Prezes i dyrektor generalny JPMorgan Chase (NYSE:JPM) stwierdził, że inwazja Rosji na Ukrainę i wojna Izraela z Hamasem sprawiły, że świat stał się bardziej "przerażający i nieprzewidywalny".
"Tutaj, w Stanach Zjednoczonych, mamy nadal silną gospodarkę" - powiedział, odnosząc się do silnego wzrostu PKB kraju i prężnego rynku pracy. "Nadal mamy w systemie wiele bodźców fiskalnych i monetarnych".
"Ale te kwestie geopolityczne są bardzo poważne - prawdopodobnie najpoważniejsze od 1938 roku" - dodał Dimon, odnosząc się do roku, w którym nazistowskie Niemcy zaanektowały część Czechosłowacji.
Rynki finansowe w dużej mierze zignorowały konflikt na Bliskim Wschodzie, miesiąc po ataku Hamasu na Izrael.
Indeks amerykańskich akcji S&P 500 wzrósł o 1% od 7 października, a inwestorów zachęciła myśl, że Rezerwa Federalna raczej nie podniesie ponownie stóp procentowych. Indeks MSCI World, który śledzi globalne akcje, również wzrósł o około 1% w tym samym okresie.

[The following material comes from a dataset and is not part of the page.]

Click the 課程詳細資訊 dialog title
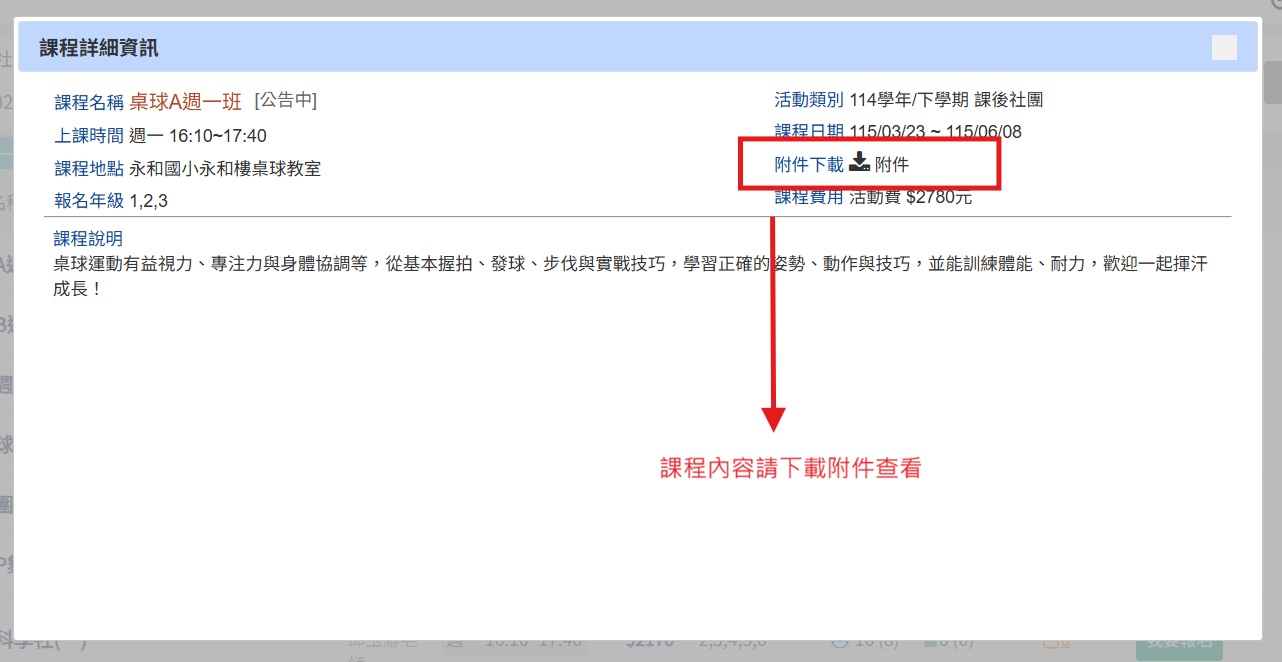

W międzyczasie ceny ropy Brent i West Texas Intermediate na krótko wzrosły po ataku Hamasu w obawie, że główny producent Iran może być zaangażowany w szerszy konflikt, ale od tego czasu oba benchmarki spadły do poziomów sprzed wojny.

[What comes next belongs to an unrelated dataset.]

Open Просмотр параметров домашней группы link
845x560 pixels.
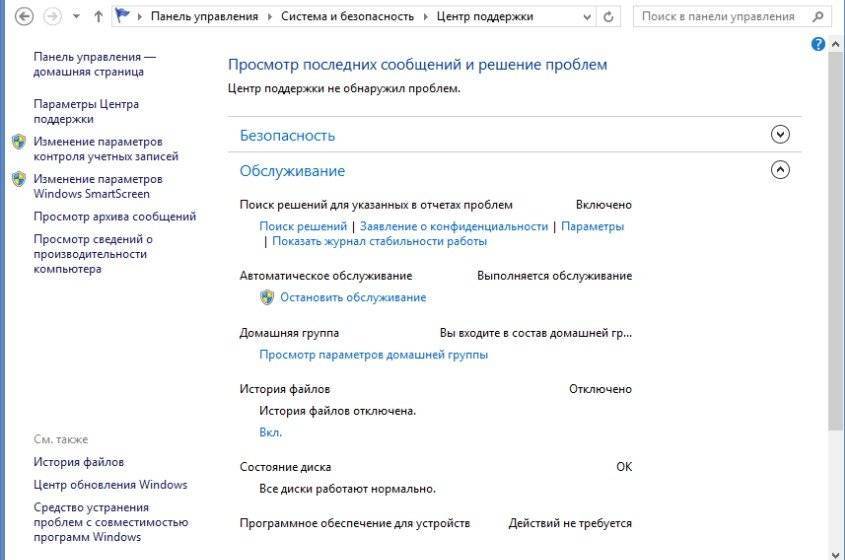[x=373, y=354]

Dimon, który kieruje największym amerykańskim bankiem, powiedział, że nie ma sensu martwić się o rynki, gdy świat stoi na krawędzi tak poważnego kryzysu.

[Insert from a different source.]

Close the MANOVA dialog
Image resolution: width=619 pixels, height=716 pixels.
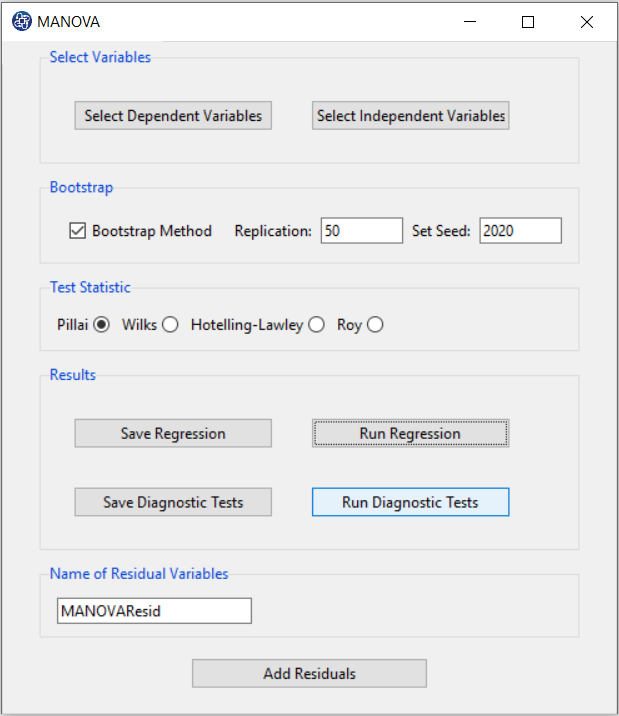[587, 21]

"To, co się teraz dzieje, jest najważniejsze dla przyszłości świata: wolność, demokracja, żywność, energia, imigracja" - powiedział. "Umniejszamy znaczenie tych kwestii, gdy zamartwiamy się skutkami dla rynku".
"Rynkom nic się nie stanie. Rynki sobie poradzą. Rynki idą w górę i w dół. Rynki ulegają cyklicznym wahaniom" - dodał Dimon.
To nie pierwszy raz, kiedy szef JPMorgan ostrzega, że konflikt na Bliskim Wschodzie stanowi zagrożenie dla globalnej gospodarki.
"To być może najbardziej niebezpieczny okres, jaki świat widział od dziesięcioleci" - powiedział w komunikacie prasowym wydanym po kwartalnych wynikach banku w zeszłym miesiącu, odnosząc się do rosnących tarć geopolitycznych, kampanii Fed na rzecz zacieśnienia polityki pieniężnej i góry długu rządu USA.